I can’t remember the first time my momma taught me about simplicity, but it was a lesson she bestowed emphatically.
Whilst everything is feeling a bit kerflooey at the moment, during what has been a whirlwind of a year, my adoration for simplicity is one thing that does not feel like it’s fallen apart.
I grew up with two parents who lavished upon their children. And, when our parents weren’t lavishing upon us, we were being spoiled by our grandparents. I can think of nothing I didn’t have during my childhood. My father worked (and continues to work) in a mentally gruelling profession to ensure material possessions were in constant, unwavering supply. My momma worked in another intellectually and physically challenging profession until I was about nine or ten years of age. At that time, she elected to become a stay-at-home momma to my sister and I.
“Blessed” has never been a more appropriate term than when describing my childhood.
Despite having every toy, trinket, and childhood luxury known to (wo)man, I grew up knowing that living simply and having an immense appreciation for the little things in life is invaluable to success and happiness.
The value of simplicity has been known for centuries, and I am fortunate to have a momma who bestowed this wisdom to her offspring.
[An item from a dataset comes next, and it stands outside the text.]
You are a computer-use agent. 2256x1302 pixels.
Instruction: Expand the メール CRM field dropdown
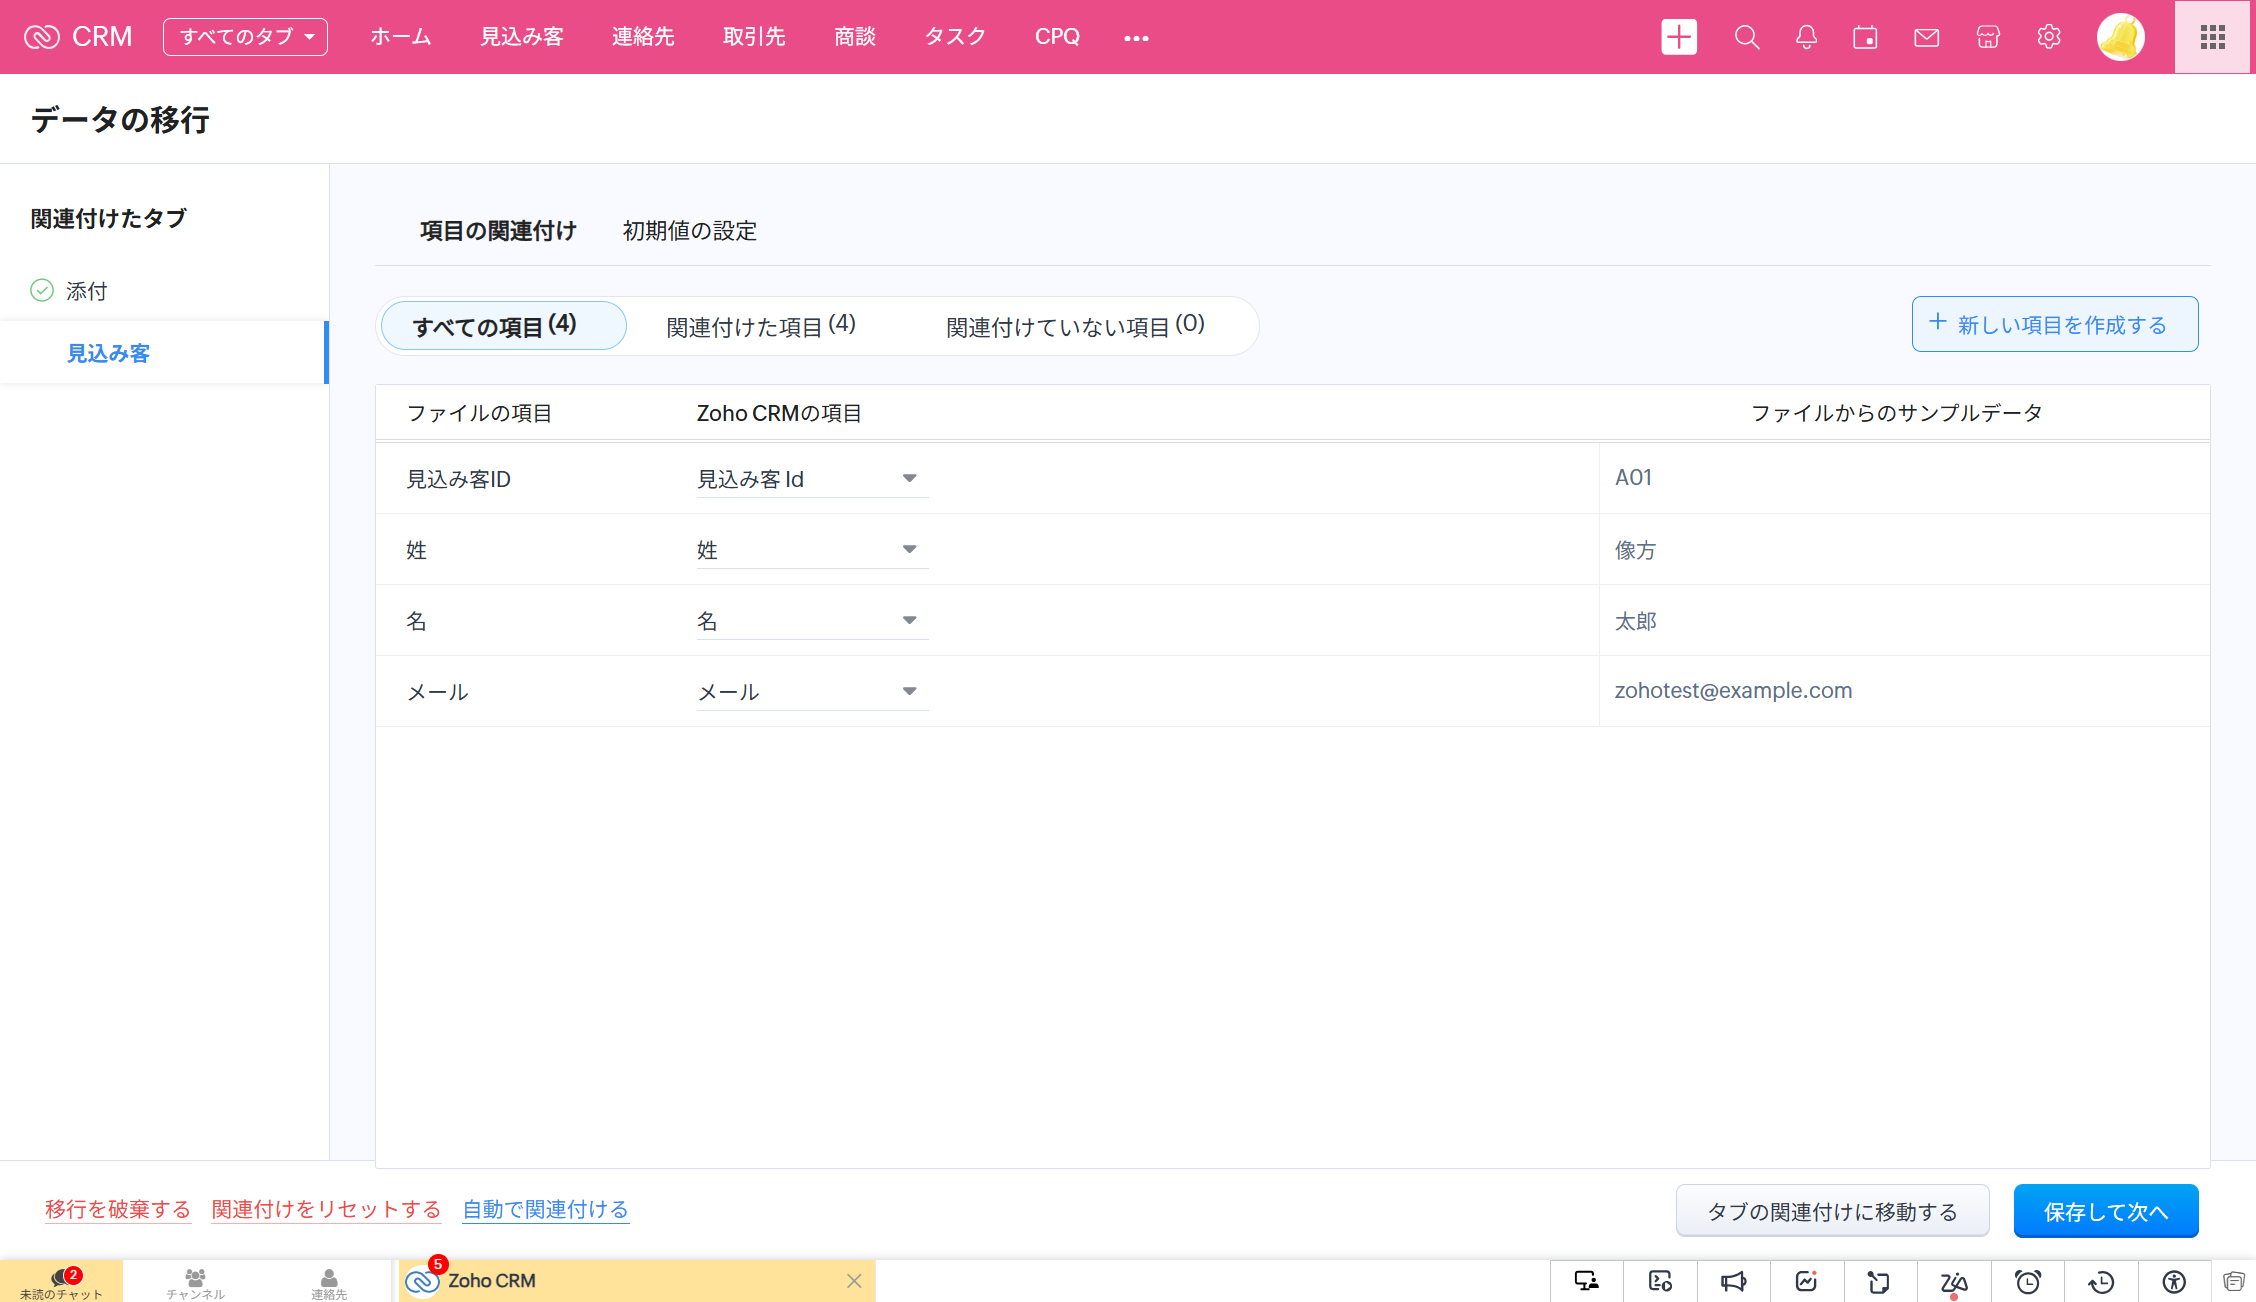(909, 691)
Sometimes I get caught up in stuff, wanting stuff, and the allure of more stuff—cute, exciting, or pretty stuff, stuff filled with stuff, stuff to wear, eat, or watch—a house of stuff. But, my wise momma taught me that the addition of stuff does not necessarily add to happiness.
Each day, I find myself craving a more simple life. I want a house full of stuff, but not in the classic sense. I want my home stuffed with love, generosity, peace, joy, God, happiness, laughter, and comfort. I want the stuff of a simple life. It seems the more possessions I add to our home, the more empty it feels.
Recently, momma brought to light an excellent idea (there goes her wisdom again). She said, “Let’s leave the space empty until we find what we want to fill it.” With each passing day, I adore this idea more and more. Instead of a home filled with stuff for the sake of filling the corners, we’re going to leave those areas empty. I like to think that those nooks and crannies won’t truly be empty—they will be filled with laugher, love, and coziness. And until we find the perfect “stuff” that we will cherish, the corner shall house our love of simplicity.
“Have nothing in your house that you do not know to be useful, or believe to be beautiful.” ~ William Morris
Recently, I read an article in which the author equated a life of simplicity as a sign of laziness. If the house is empty, it must be because the family isn’t working hard enough to fill it. I know what my wise momma would say! Something along the lines of a more profane version of codswallop. I’m grateful that she raised me to believe in simplicity and I pity those who would read that same article, not have the wisdom passed on by their families, and think it’s true.
A simple life, simply put, is the key to joy.
The more stuff, the more problems seem to follow. Even adding “good stuff” can complicate life. Not too long ago, I realized I am the proud owner of at least five 55 litre totes full of books. I love books—holding them, reading them, smelling them. Collecting books is something I have enjoyed for many years.
There is nothing wrong with my love of books, and there isn’t anything particularly wrong about the five totes full. Generally, a love of books is viewed as a good thing. Be that as it may, this collection of mine isn’t bringing me joy. The truth is I’ve read less than a quarter of those books. I may be holding on to books that I would absolutely loathe once I cracked open their pages. So, why have them? They’re nothing more than dust collectors at the moment. Are they bringing me closer to the simple life I dream of? Nope.
The solution, forgive the pun, is simple. Approach the five totes with purging in mind!
I donated a plethora of books to my sister and the thrift store. I’m reading the ones left behind and, when I am through with reading them, I’m taking a hard look at them. Will I ever read them again? If yes, it will receive an honorary place on a bookcase. If no, they must leave my home. What good is it to me? The book has provided its purpose and so must move on. These books of mine are “good stuff,” but they aren’t aiding my pursuit of a simple life. What would bring me the most joy is knowing that the books are free from their plastic tote prison, nestled in the hands of someone who cherishes their words—or are proudly and simply housed on a bookcase for me to enjoy.
Right now, those books are junk. They look like old, discarded possessions that are useless or invaluable. They are filling a corner without bringing joy.
So, as my momma says, “Let’s leave that corner empty until we find what we want to fill it.”